Fig. 1: SI concept and SI metric calculation in CMC-HBCC.

a Illustration of the SI concept in the simplified scenario of only two genes. Gene X and Y have correlated expression and the solid line depicts the linear regression fit to the HC samples. “res” = residuals from the regression line. Here, the residual is a measure of the extent to which a gene Y’s expression is in stoichiometric imbalance with gene X (with a residual of 0 indicating perfect stoichiometric balance). b HC and BD samples have a similar range of absolute expression levels for gene X. For gene Y, BD levels are higher than HC, but perhaps not significantly so. However, the residuals (of gene Y modelled as a function of X) are clearly higher in BD samples with no overlap in the boxes. c Illustration of the resampling strategy, exemplified with the CMC-HBCC dataset.
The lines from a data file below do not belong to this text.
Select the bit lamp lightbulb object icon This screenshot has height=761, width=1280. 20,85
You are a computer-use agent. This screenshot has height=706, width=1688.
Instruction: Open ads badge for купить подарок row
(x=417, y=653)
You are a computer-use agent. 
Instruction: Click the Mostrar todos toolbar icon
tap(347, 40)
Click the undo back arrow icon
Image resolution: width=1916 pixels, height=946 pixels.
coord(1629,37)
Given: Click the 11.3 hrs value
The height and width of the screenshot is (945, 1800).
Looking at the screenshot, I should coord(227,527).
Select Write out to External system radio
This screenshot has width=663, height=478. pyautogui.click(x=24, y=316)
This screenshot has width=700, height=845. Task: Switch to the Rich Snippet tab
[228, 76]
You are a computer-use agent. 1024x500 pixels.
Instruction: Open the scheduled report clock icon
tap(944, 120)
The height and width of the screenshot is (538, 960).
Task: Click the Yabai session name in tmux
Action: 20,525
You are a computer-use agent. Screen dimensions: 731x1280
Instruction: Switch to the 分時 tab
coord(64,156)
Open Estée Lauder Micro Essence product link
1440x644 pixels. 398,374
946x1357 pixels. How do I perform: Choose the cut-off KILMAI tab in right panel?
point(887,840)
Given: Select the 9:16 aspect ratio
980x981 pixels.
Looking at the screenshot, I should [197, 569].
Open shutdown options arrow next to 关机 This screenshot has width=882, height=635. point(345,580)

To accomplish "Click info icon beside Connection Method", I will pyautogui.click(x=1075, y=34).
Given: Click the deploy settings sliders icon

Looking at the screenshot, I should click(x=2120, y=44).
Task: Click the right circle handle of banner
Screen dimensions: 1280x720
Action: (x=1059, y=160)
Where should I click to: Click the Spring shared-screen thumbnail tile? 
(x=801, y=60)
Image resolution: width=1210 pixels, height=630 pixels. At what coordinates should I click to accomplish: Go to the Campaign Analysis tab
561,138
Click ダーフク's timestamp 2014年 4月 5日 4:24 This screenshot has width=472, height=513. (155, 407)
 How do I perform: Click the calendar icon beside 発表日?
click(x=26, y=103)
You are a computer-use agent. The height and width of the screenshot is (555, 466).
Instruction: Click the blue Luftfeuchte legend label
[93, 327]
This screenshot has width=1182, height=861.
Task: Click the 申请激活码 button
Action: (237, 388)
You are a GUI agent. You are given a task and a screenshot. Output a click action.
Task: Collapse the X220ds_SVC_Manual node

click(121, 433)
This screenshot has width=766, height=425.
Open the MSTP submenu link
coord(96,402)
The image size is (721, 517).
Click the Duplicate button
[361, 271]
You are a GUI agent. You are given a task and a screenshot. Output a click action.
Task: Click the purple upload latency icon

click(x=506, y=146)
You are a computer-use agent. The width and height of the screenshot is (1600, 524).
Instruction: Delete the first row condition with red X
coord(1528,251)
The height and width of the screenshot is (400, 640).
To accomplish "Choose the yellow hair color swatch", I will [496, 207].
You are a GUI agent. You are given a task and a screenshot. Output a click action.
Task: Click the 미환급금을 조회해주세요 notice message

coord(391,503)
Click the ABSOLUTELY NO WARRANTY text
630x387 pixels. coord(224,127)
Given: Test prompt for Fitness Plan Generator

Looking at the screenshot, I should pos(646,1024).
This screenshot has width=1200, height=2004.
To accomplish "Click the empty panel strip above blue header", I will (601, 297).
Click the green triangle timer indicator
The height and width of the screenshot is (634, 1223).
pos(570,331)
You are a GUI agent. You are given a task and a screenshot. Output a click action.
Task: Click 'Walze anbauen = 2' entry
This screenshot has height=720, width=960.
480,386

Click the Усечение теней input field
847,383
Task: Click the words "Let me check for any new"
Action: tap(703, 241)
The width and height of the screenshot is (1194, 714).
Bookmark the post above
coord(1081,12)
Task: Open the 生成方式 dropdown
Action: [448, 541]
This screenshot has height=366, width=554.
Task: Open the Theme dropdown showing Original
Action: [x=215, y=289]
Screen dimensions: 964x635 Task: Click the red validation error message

The gene expression model cannot be fitted and tested on the same HC samples, as this would introduce a bias for lower residuals in the HC samples relative to BD. Instead, the HC samples are split into a set used for fitting the models and a test set for which residuals will be calculated. This ensures that when applying a gene model to compute a sample’s residual, the sample was not used in fitting the model. In order to avoid the final result being determined by one random sampling and in order to obtain residuals for all HC samples, we iteratively perform random sampling, fitting, and residual calculation. Residuals are then averaged across iterations and standardised, before being aggregated in the SI score.